| Assigned task |
Return the records verbatim.
___ Supplied data ___
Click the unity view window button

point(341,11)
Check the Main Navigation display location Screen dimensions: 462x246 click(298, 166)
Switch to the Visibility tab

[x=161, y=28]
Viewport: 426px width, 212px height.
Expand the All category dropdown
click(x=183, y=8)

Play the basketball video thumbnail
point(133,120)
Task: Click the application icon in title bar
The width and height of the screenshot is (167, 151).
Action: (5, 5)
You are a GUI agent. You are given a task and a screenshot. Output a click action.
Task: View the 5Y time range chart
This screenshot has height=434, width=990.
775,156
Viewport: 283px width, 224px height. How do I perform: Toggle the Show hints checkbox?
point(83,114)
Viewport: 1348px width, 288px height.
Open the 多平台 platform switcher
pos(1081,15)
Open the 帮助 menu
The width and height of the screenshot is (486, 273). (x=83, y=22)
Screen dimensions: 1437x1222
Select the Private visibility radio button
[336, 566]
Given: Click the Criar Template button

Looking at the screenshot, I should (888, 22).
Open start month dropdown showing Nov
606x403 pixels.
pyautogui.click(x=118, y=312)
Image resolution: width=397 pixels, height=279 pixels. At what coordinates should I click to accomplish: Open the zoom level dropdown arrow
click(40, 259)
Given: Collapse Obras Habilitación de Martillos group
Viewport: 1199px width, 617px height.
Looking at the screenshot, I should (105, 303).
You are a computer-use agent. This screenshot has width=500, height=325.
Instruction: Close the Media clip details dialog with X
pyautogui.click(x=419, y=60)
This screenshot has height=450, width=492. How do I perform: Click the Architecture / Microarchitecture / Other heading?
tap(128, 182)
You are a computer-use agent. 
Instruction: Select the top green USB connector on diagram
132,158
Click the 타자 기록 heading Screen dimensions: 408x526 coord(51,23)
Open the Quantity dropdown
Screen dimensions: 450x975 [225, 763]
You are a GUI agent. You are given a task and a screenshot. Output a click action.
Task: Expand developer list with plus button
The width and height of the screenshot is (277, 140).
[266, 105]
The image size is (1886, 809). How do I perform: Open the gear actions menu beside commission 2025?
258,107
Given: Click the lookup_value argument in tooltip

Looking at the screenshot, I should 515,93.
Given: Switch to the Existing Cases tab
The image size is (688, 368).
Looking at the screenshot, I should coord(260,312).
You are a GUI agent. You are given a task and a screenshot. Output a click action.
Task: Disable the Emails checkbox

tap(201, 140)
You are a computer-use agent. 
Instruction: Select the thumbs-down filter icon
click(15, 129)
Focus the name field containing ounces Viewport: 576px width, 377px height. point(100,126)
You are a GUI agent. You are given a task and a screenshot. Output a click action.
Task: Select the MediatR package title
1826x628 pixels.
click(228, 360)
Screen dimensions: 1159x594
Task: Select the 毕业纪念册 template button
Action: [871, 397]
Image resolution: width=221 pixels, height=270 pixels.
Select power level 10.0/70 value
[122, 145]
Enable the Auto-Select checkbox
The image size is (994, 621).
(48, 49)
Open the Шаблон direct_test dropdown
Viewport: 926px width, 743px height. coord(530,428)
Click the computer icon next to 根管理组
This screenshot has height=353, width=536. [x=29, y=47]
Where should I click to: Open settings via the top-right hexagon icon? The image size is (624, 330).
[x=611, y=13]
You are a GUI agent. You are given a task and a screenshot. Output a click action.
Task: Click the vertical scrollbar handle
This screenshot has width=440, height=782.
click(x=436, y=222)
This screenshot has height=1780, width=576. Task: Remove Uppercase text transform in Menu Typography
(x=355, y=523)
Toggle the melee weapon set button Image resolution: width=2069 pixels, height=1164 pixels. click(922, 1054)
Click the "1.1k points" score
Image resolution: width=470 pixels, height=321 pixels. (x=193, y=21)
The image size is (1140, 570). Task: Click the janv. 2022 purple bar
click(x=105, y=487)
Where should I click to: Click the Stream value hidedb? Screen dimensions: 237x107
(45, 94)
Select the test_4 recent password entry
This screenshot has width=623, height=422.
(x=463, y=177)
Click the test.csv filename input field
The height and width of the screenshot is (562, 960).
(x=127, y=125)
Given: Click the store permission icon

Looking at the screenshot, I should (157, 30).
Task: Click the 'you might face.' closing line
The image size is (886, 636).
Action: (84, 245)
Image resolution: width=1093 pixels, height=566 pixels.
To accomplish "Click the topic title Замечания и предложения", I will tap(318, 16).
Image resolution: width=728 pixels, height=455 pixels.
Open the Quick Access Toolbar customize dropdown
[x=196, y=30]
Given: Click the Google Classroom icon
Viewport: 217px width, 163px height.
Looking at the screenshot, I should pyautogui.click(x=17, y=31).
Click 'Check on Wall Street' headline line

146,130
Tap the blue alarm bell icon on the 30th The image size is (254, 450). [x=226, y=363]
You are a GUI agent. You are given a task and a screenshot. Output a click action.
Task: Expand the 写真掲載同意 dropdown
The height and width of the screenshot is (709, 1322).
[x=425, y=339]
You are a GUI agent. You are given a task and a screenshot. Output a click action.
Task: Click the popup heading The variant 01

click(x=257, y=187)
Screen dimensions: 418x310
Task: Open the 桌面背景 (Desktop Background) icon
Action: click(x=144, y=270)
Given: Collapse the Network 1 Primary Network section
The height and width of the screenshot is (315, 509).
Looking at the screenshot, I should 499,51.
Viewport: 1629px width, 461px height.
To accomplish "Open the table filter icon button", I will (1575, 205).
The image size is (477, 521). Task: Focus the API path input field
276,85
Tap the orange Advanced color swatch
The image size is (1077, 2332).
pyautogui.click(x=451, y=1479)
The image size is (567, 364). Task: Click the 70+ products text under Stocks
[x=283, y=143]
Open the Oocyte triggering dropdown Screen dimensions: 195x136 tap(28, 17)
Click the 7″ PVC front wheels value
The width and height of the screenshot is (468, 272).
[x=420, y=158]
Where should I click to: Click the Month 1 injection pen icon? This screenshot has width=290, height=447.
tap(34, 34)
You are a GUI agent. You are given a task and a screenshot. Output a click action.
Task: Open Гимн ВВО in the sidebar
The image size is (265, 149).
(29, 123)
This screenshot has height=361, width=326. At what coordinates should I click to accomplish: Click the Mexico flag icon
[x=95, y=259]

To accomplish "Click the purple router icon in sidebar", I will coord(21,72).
___
| Solved problem |
Click the unity view window button

point(341,11)
Check the Main Navigation display location Screen dimensions: 462x246 click(298, 166)
Switch to the Visibility tab

[x=161, y=28]
Viewport: 426px width, 212px height.
Expand the All category dropdown
click(x=183, y=8)

Play the basketball video thumbnail
point(133,120)
Task: Click the application icon in title bar
The width and height of the screenshot is (167, 151).
Action: (5, 5)
You are a GUI agent. You are given a task and a screenshot. Output a click action.
Task: View the 5Y time range chart
This screenshot has height=434, width=990.
775,156
Viewport: 283px width, 224px height. How do I perform: Toggle the Show hints checkbox?
point(83,114)
Viewport: 1348px width, 288px height.
Open the 多平台 platform switcher
pos(1081,15)
Open the 帮助 menu
The width and height of the screenshot is (486, 273). (x=83, y=22)
Screen dimensions: 1437x1222
Select the Private visibility radio button
[336, 566]
Given: Click the Criar Template button

Looking at the screenshot, I should (888, 22).
Open start month dropdown showing Nov
606x403 pixels.
pyautogui.click(x=118, y=312)
Image resolution: width=397 pixels, height=279 pixels. At what coordinates should I click to accomplish: Open the zoom level dropdown arrow
click(40, 259)
Given: Collapse Obras Habilitación de Martillos group
Viewport: 1199px width, 617px height.
Looking at the screenshot, I should (105, 303).
You are a computer-use agent. This screenshot has width=500, height=325.
Instruction: Close the Media clip details dialog with X
pyautogui.click(x=419, y=60)
This screenshot has height=450, width=492. How do I perform: Click the Architecture / Microarchitecture / Other heading?
tap(128, 182)
You are a computer-use agent. 
Instruction: Select the top green USB connector on diagram
132,158
Click the 타자 기록 heading Screen dimensions: 408x526 coord(51,23)
Open the Quantity dropdown
Screen dimensions: 450x975 [225, 763]
You are a GUI agent. You are given a task and a screenshot. Output a click action.
Task: Expand developer list with plus button
The width and height of the screenshot is (277, 140).
[266, 105]
The image size is (1886, 809). How do I perform: Open the gear actions menu beside commission 2025?
258,107
Given: Click the lookup_value argument in tooltip

Looking at the screenshot, I should 515,93.
Given: Switch to the Existing Cases tab
The image size is (688, 368).
Looking at the screenshot, I should coord(260,312).
You are a GUI agent. You are given a task and a screenshot. Output a click action.
Task: Disable the Emails checkbox

tap(201, 140)
You are a computer-use agent. 
Instruction: Select the thumbs-down filter icon
click(15, 129)
Focus the name field containing ounces Viewport: 576px width, 377px height. point(100,126)
You are a GUI agent. You are given a task and a screenshot. Output a click action.
Task: Select the MediatR package title
1826x628 pixels.
click(228, 360)
Screen dimensions: 1159x594
Task: Select the 毕业纪念册 template button
Action: [871, 397]
Image resolution: width=221 pixels, height=270 pixels.
Select power level 10.0/70 value
[122, 145]
Enable the Auto-Select checkbox
The image size is (994, 621).
(48, 49)
Open the Шаблон direct_test dropdown
Viewport: 926px width, 743px height. coord(530,428)
Click the computer icon next to 根管理组
This screenshot has height=353, width=536. [x=29, y=47]
Where should I click to: Open settings via the top-right hexagon icon? The image size is (624, 330).
[x=611, y=13]
You are a GUI agent. You are given a task and a screenshot. Output a click action.
Task: Click the vertical scrollbar handle
This screenshot has width=440, height=782.
click(x=436, y=222)
This screenshot has height=1780, width=576. Task: Remove Uppercase text transform in Menu Typography
(x=355, y=523)
Toggle the melee weapon set button Image resolution: width=2069 pixels, height=1164 pixels. click(922, 1054)
Click the "1.1k points" score
Image resolution: width=470 pixels, height=321 pixels. (x=193, y=21)
The image size is (1140, 570). Task: Click the janv. 2022 purple bar
click(x=105, y=487)
Where should I click to: Click the Stream value hidedb? Screen dimensions: 237x107
(45, 94)
Select the test_4 recent password entry
This screenshot has width=623, height=422.
(x=463, y=177)
Click the test.csv filename input field
The height and width of the screenshot is (562, 960).
(x=127, y=125)
Given: Click the store permission icon

Looking at the screenshot, I should (157, 30).
Task: Click the 'you might face.' closing line
The image size is (886, 636).
Action: (84, 245)
Image resolution: width=1093 pixels, height=566 pixels.
To accomplish "Click the topic title Замечания и предложения", I will tap(318, 16).
Image resolution: width=728 pixels, height=455 pixels.
Open the Quick Access Toolbar customize dropdown
[x=196, y=30]
Given: Click the Google Classroom icon
Viewport: 217px width, 163px height.
Looking at the screenshot, I should pyautogui.click(x=17, y=31).
Click 'Check on Wall Street' headline line

146,130
Tap the blue alarm bell icon on the 30th The image size is (254, 450). [x=226, y=363]
You are a GUI agent. You are given a task and a screenshot. Output a click action.
Task: Expand the 写真掲載同意 dropdown
The height and width of the screenshot is (709, 1322).
[x=425, y=339]
You are a GUI agent. You are given a task and a screenshot. Output a click action.
Task: Click the popup heading The variant 01

click(x=257, y=187)
Screen dimensions: 418x310
Task: Open the 桌面背景 (Desktop Background) icon
Action: click(x=144, y=270)
Given: Collapse the Network 1 Primary Network section
The height and width of the screenshot is (315, 509).
Looking at the screenshot, I should 499,51.
Viewport: 1629px width, 461px height.
To accomplish "Open the table filter icon button", I will (1575, 205).
The image size is (477, 521). Task: Focus the API path input field
276,85
Tap the orange Advanced color swatch
The image size is (1077, 2332).
pyautogui.click(x=451, y=1479)
The image size is (567, 364). Task: Click the 70+ products text under Stocks
[x=283, y=143]
Open the Oocyte triggering dropdown Screen dimensions: 195x136 tap(28, 17)
Click the 7″ PVC front wheels value
The width and height of the screenshot is (468, 272).
[x=420, y=158]
Where should I click to: Click the Month 1 injection pen icon? This screenshot has width=290, height=447.
tap(34, 34)
You are a GUI agent. You are given a task and a screenshot. Output a click action.
Task: Open Гимн ВВО in the sidebar
The image size is (265, 149).
(29, 123)
This screenshot has height=361, width=326. At what coordinates should I click to accomplish: Click the Mexico flag icon
[x=95, y=259]

To accomplish "Click the purple router icon in sidebar", I will coord(21,72).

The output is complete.